This is my second post about Charles Dickens – he wrote enough books to deserve two posts, don’t you think?
When I left the Charles Dickens Museum, I paused to take a photo of this blue plaque.
The plaque has been there since 1903 as part of a scheme to mark “houses of historical interest” in London. At that stage the scheme was run by London County Council – it is now part of the work of English Heritage.*
Charles Dickens was an upwardly mobile author, moving around London and eventually out to Gad’s Hill Place in Kent. So I detoured round Tavistock Square on my walk home from the museum to catch another blue plaque.
Before he moved to Tavistock House, Dickens lived in 1 Devonshire Terrace – even closer to home for me. That house no longer exists, but we have a great memorial on the building currently standing on the corner of Marylebone Road and Marylebone High Street. More lively than the traditional blue plaque, this stone artwork by Estcourt J Clack announces that “while living in a house on this site, Charles Dickens wrote six** of his principal works, characters from which appear in this sculptured panel”.
The next photo is my second favourite depiction of Marley’s ghostly doorknocker appearing to Scrooge in “A Christmas Carol” – nothing will ever beat “A Muppet Christmas Carol”.
And here is a sideways look at Mr Micawber and David Copperfield.
Should blogs have footnotes?

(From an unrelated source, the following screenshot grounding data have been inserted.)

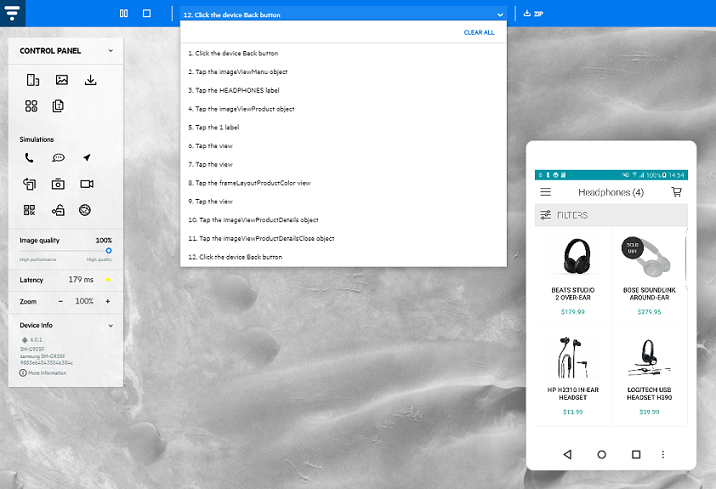Viewport: 716px width, 489px height.
Task: Collapse the Control Panel section
Action: [107, 50]
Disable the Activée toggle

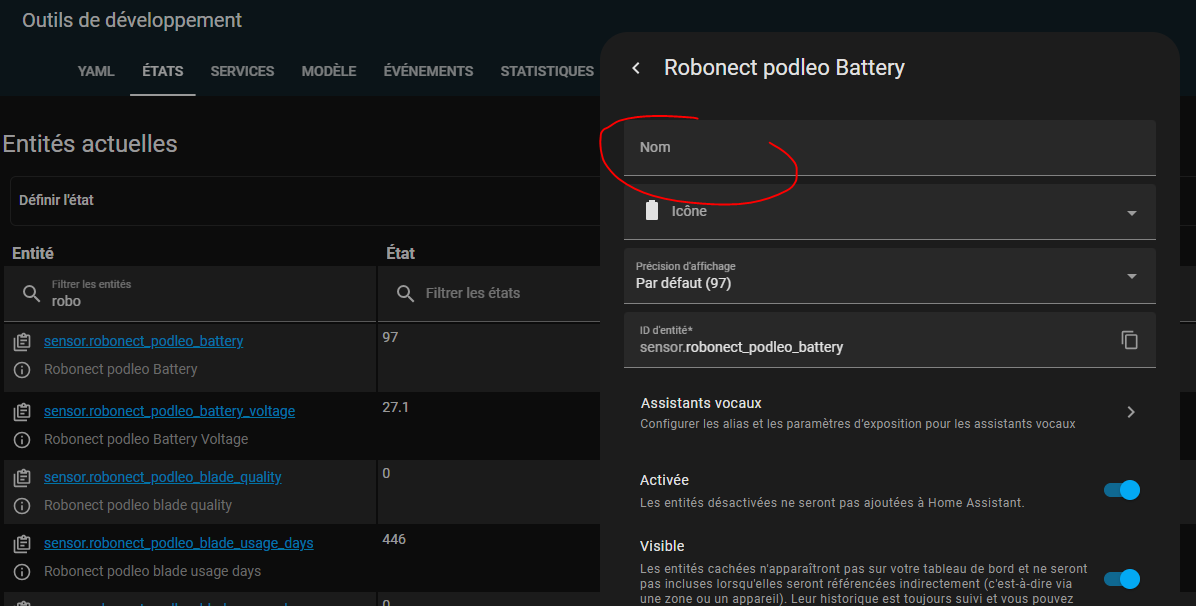[x=1121, y=490]
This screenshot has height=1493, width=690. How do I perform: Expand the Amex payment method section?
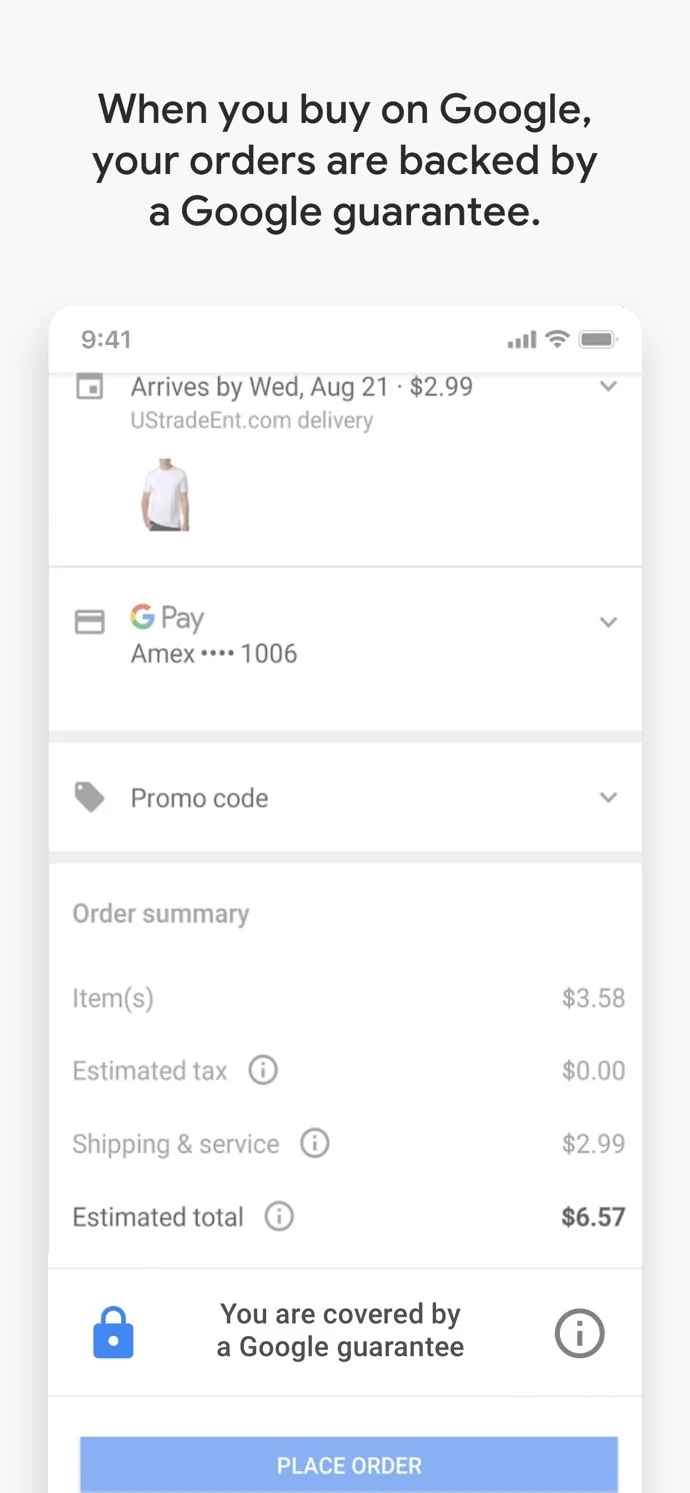click(609, 621)
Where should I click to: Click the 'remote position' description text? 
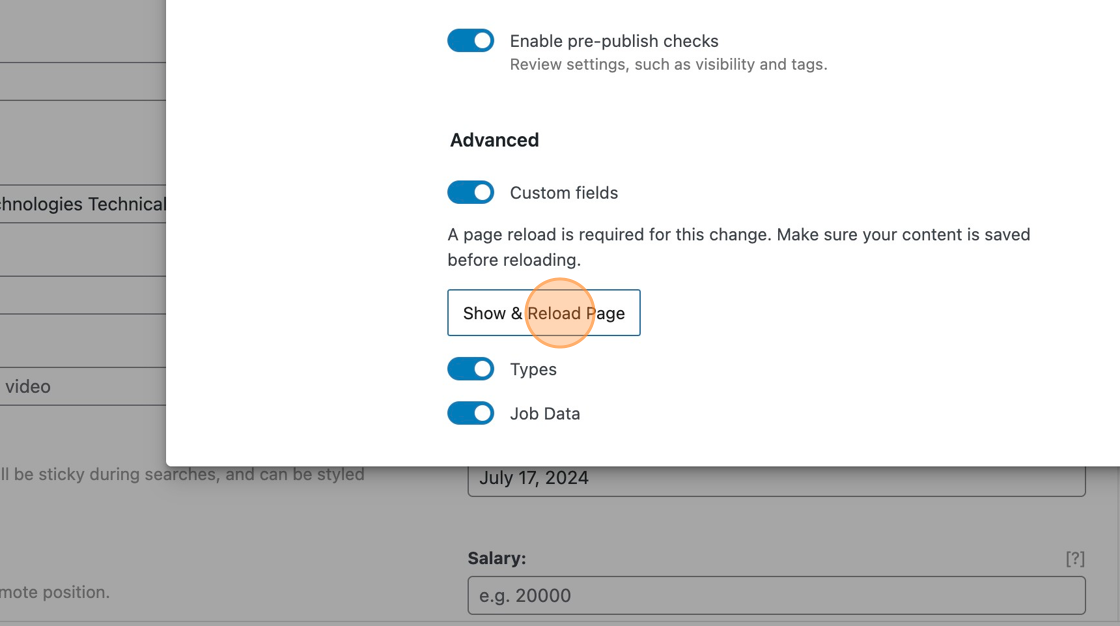pyautogui.click(x=55, y=592)
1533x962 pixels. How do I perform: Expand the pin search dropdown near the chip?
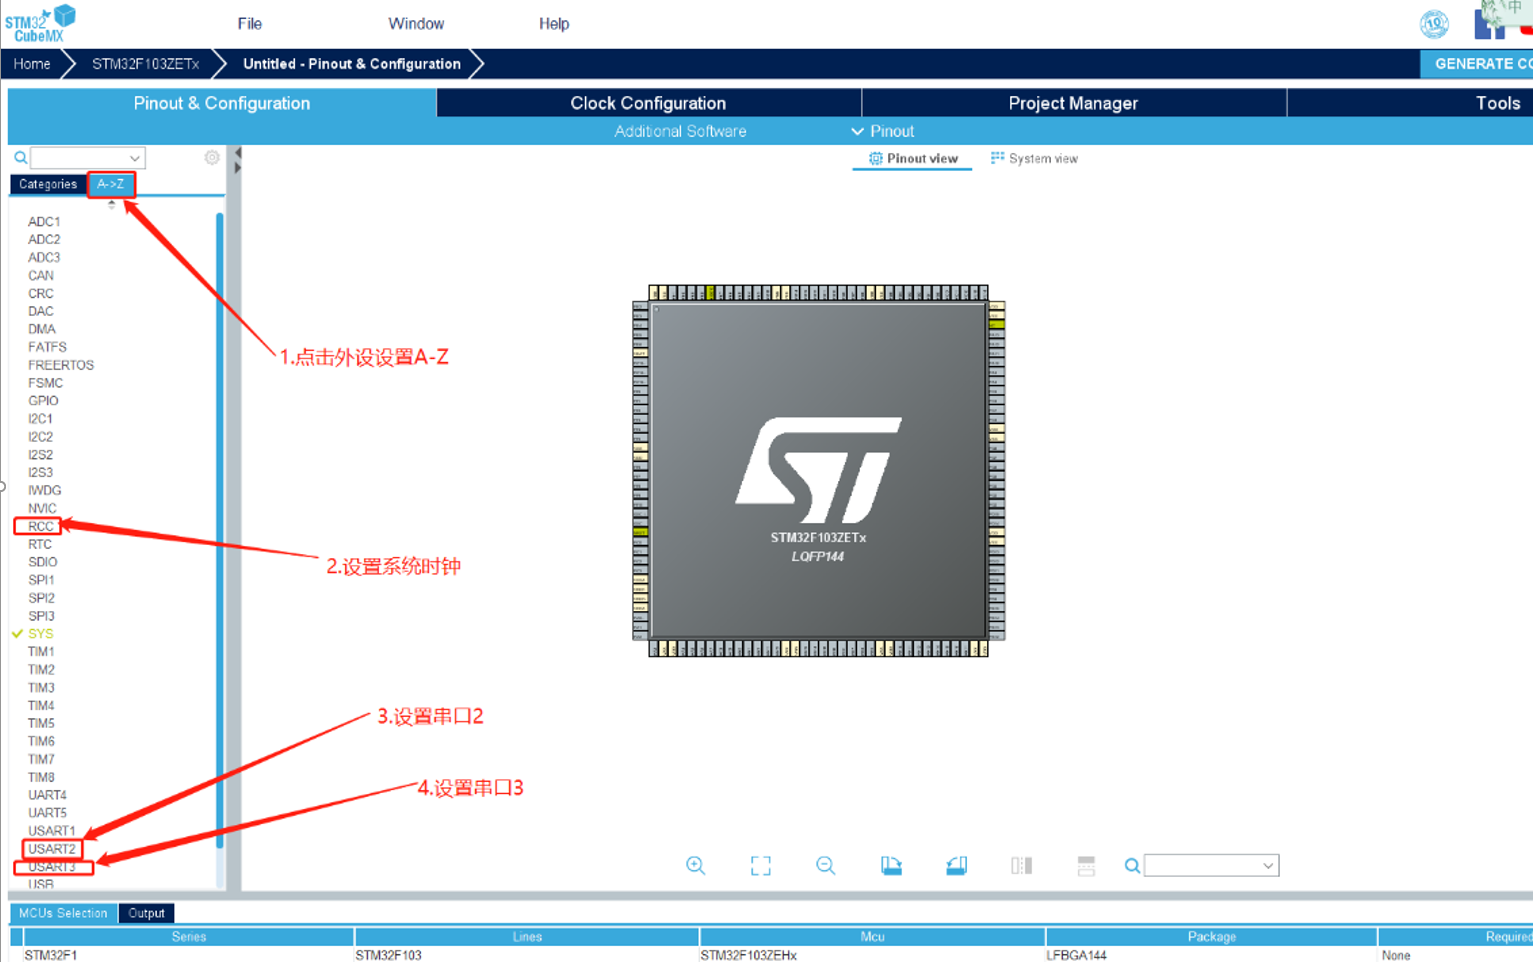pos(1266,865)
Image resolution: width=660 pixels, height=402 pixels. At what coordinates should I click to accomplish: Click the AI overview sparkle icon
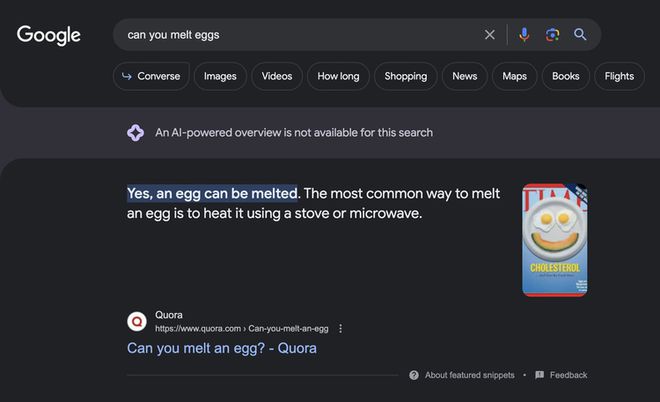[136, 132]
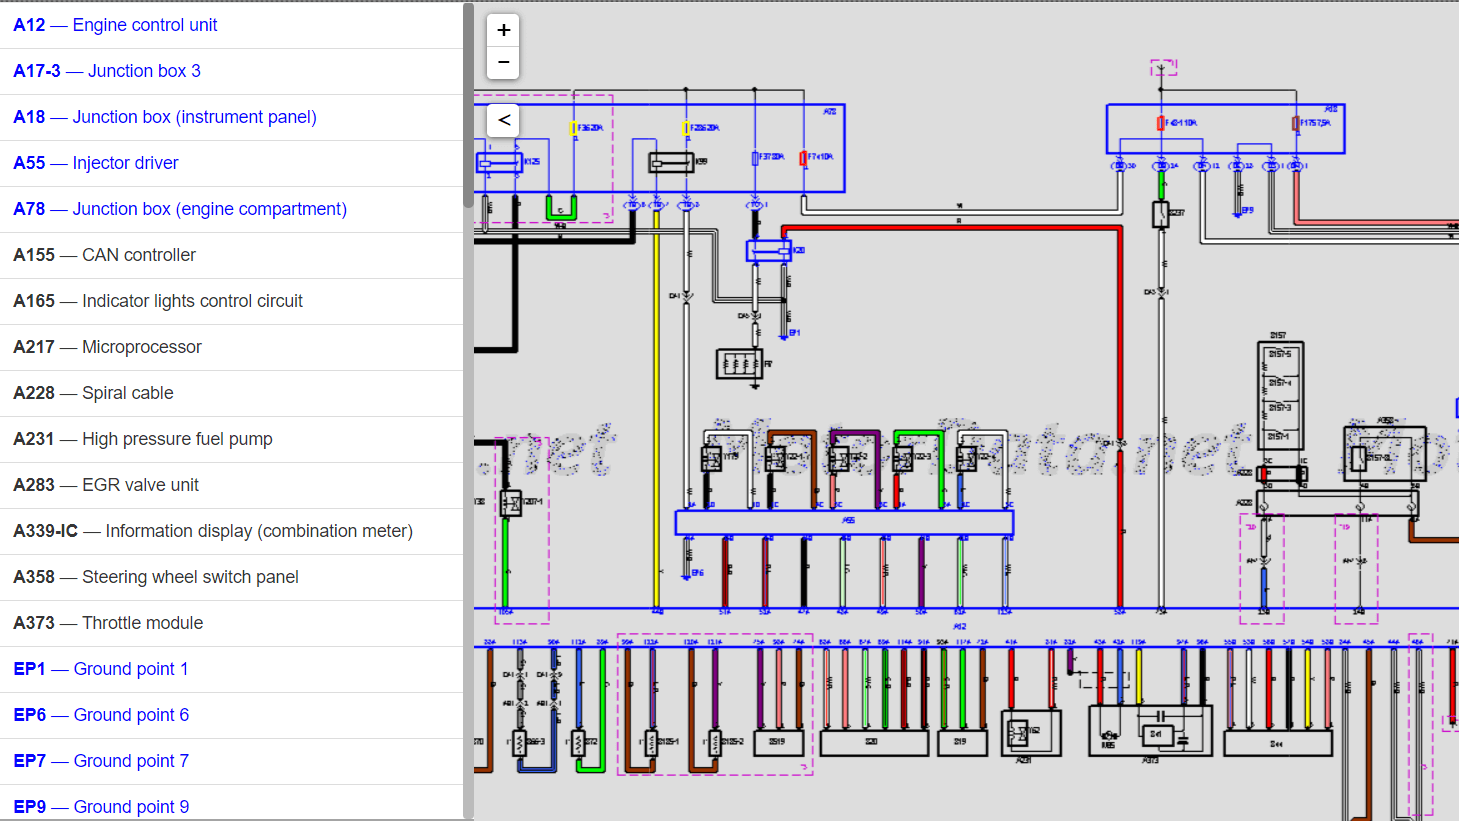Select A78 Junction box (engine compartment)

(x=180, y=209)
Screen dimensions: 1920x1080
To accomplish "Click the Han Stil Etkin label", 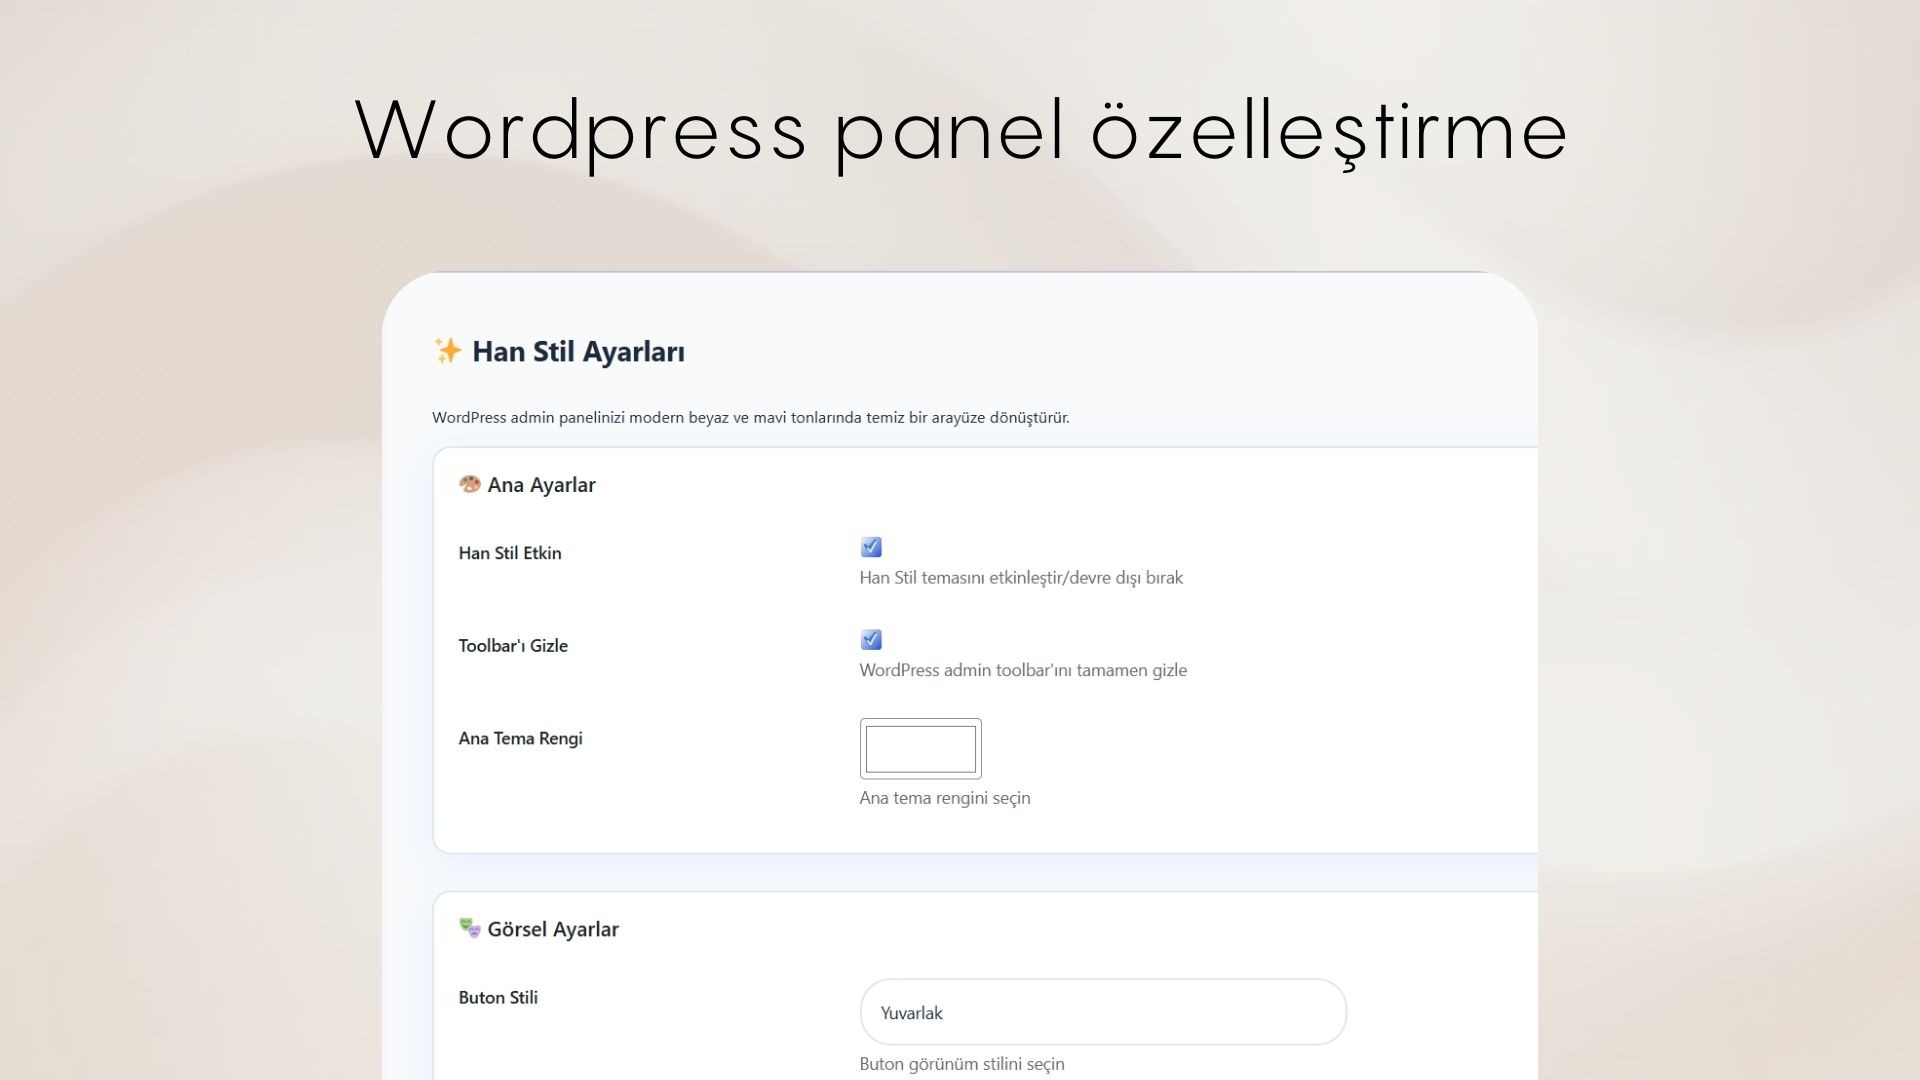I will (510, 553).
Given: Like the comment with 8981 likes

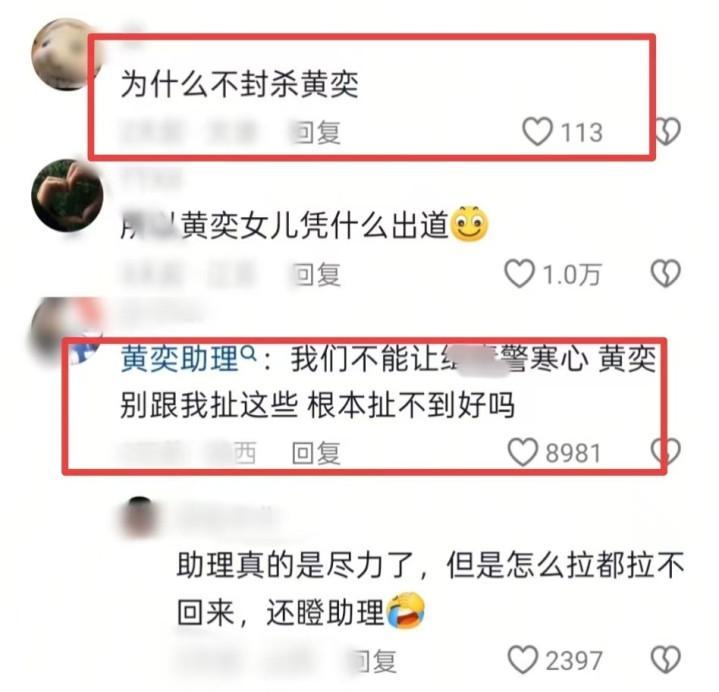Looking at the screenshot, I should pyautogui.click(x=522, y=452).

Just this once.
* The “blue plaque” scheme was launched by the Society of Arts in 1866, administered by London County Council from 1901 to 1965, by its successor the Greater London Council until 1986, and then by English Heritage. Funding cuts have curtailed the scheme since 2013, but recent plaques have included one with an Indian connection on the home of V. K. Krishna Menon (1896-1974), a key figure in India’s fight for independence.
** Apart from David Copperfield and A Christmas Carol, the other books written while Dickens lived at Devonshire Terrace were Dombey & Son, Barnaby Rudge, The Old Curiosity Shop, and Martin Chuzzlewit.